Wharton was no different. My wife (who also graduated from Wharton) fiercely competed for a spot at Bain & C0. But even among Wharton students going to Bain, students competed for location. San Francisco was thought to be the most difficult office to get an offer from, so Bain SF people looked upon Bain Bumblefuck (Dallas, Atlanta, etc.) folks with a mix of camaraderie and superiority.
In short, the sub-stratification never ends. Once you establish a pecking order and tell certain people they’re the top 10%, those winners look around and start jockeying for ways to arrange themselves into a new hierarchy. It’s a fundamental human tendency.
So back to the NYT article … Gabler goes on to enumerate the ways in which this endless competition is problematic, including this one: ”1 percent education may make students risk-averse. Though educators are fond of saying you learn from failure, with today’s stakes, the best students know you cannot really afford to fail. You can’t even afford minor missteps. That is one of the lessons of 1 percent education: 1 percenters must always succeed.”

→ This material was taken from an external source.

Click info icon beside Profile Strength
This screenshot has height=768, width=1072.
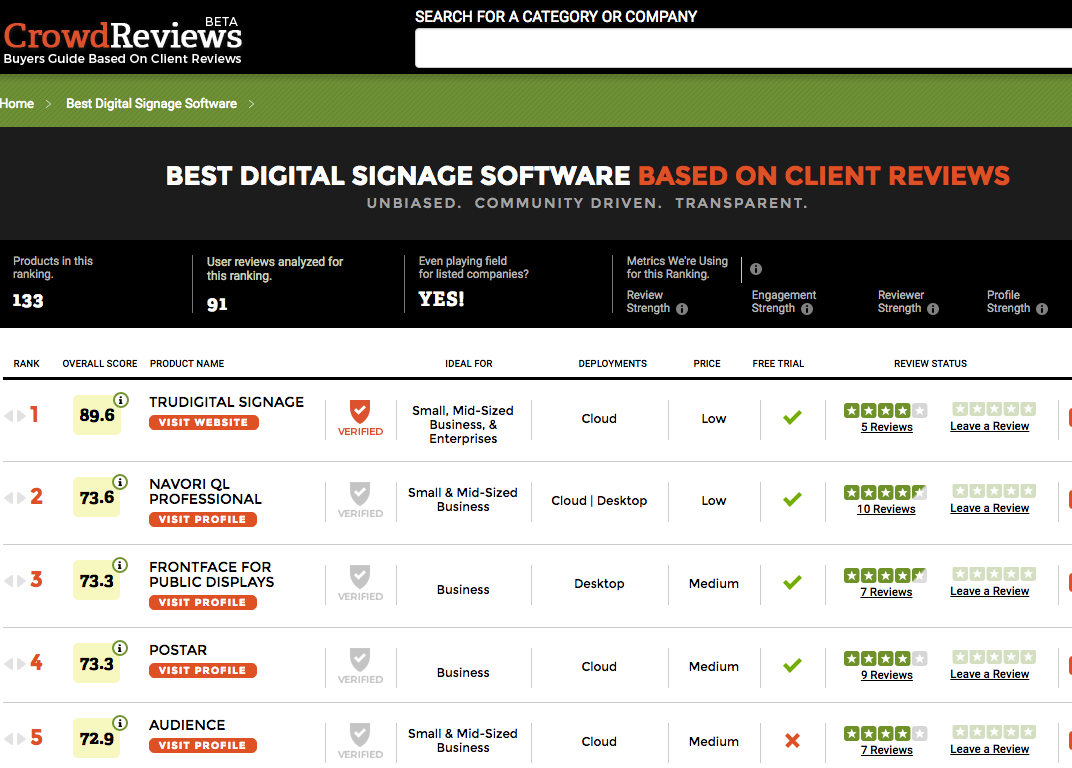click(1042, 309)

I’d agree with this point. It seems too many of my Yale classmates made conservative career choices, choosing the sure monetary rewards of medicine, law, and Fortune 500 business over entrepreneurship, arts, or social work. Miriam Naficy’s The Fast Track was their bible. If they weren’t pre-med, and they weren’t able to land the internship at Skadden or score above 170 on the LSAT, they wanted to work in banking or consulting.
I’m as guilty of risk aversity as the rest of my classmates. If I’d had any guts at all, I’d have followed my passion and started my own game company after Wharton rather than seek the safety of working on the games business for one of the largest companies in the world (Microsoft).
The times article concludes (big quote, because so much of it is great):
“In the end, 1 percent education is as much a vision of life as it is a standard of academic achievement — a recrudescence of social Darwinism disguised as meritocracy. Where the gap at the country’s best schools was once about money — who could afford to attend? — now there is the pretense that it is mostly about intelligence and skill. Many 99 percenters are awed by the accomplishments of 1 percenters, especially as the gap between rich and poor in SAT scores and college completion widens. Whatever this does to education, it also undermines the underpinnings of the social contract. The danger isn’t just that people who are born on third base wind up thinking they hit a triple; the danger is that everyone else thinks those folks hit triples. One percent education perpetuates a psychology of social imbalance that is the very antitheses of John Dewey’s dream.”
I’m pretty sure I hit the triple, starting from extreme poverty and landing in the 1% (there, that’s a bit of autobiographical detail that maybe someone wiser would have left out). But the charges of narcissism and social Darwinism ring true, and I’m not sure what to do about it. As a new parent I want to instill the right sorts of values and avoid raising the sort of narcissistic, privileged boy that fails to develop any larger mission or ambition for his life. My son’s been napping here on my lap as I wrote the last few paragraphs of this post. At just two weeks old, he’s all potential. How do we avoid Tiger-momming and Helicoptering this little human into a financially-rewarding but ultimately unfulfilling life?